Reflusso gastroesofageo: sintomi e percorso diagnostico

"Il reflusso gastroesofageo, spiega il professor Davide Bona, responsabile dell’U.O. di Chirurgia Generale mininvasiva dell’Istituto Clinico Sant’Ambrogio, si caratterizza per l’insorgenza di sintomi tipici quali il dolore epigastrico, il bruciore dietro lo sterno e la percezione della risalita di acido verso labocca. I sintomi ‘atipici’, spesso di difficile diagnosi, sono il dolore toracico (che può simulare un infarto cardiaco), la tosse, l’asma, le bronchiti ricorrenti, la raucedine e il senso di nodo in gola. Nei pazienti con reflusso grave si riscontrano anche infiammazioni della bocca e lesioni dello smalto dentario. I sintomi del reflusso si possono presentare anche di notte, causando alterazioni del ritmo e della qualità del sonno.

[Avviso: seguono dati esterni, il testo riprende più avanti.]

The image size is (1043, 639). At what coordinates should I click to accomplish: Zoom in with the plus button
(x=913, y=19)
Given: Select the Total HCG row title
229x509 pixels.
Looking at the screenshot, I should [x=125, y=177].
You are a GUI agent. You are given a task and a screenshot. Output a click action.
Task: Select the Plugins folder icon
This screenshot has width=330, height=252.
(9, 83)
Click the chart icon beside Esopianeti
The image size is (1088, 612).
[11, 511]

Spesso, il reflusso causa insonnia senza svegliare il paziente ma causando un malessere di fondo che si traduce in un senso di stanchezza al risveglio e si ripercuote inevitabilmente sulla vita lavorativa e sociale. L’endoscopia digestiva (gastroscopia) è l’indagine diagnostica di prima scelta, ma l’esame più accurato al fine della diagnosi è la pH-impedenzometria esofagea. Si tratta di una registrazione dei valori di pH a livello esofageo della durata di 24 ore che si ottiene introducendo dal naso un piccolo sondino collegato ad un registratore portatile. Questo esame consente di stabilire la correlazione tra il reflusso (acido o alcalino) e i sintomi del paziente, di individuare il tipo di reflusso (diurno, notturno o misto) e di orientare il medico nella scelta della terapia più opportuna”.

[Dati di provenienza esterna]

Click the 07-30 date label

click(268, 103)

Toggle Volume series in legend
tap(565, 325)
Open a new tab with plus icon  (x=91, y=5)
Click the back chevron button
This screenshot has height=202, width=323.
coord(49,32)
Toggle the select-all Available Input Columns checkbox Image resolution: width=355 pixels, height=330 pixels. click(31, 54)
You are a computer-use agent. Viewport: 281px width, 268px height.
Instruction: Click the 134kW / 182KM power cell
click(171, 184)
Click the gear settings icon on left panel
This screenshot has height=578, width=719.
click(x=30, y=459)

“L’evoluzione più temibile di un reflusso di lunga durata, conclude Bona, è la comparsa a livello esofageo di una variazione istologica della mucosa, cosiddetto esofago di Barrett, che è una lesione precancerosa, cioè una condizione che predispone a un aumentato rischio di sviluppare tumori a livello dell’esofago distale. In questa fase della malattia, il paziente può avvertire meno sintomi arrivando a sospendere anche l’uso dei farmaci. Si tratta di un momento insidioso in quanto si corre il rischio di abbassare il livello di guardia e di ridurre la frequenza dei controlli endoscopici, l’unica strategia efficace ai fini della diagnosi precocedi adenocarcinoma".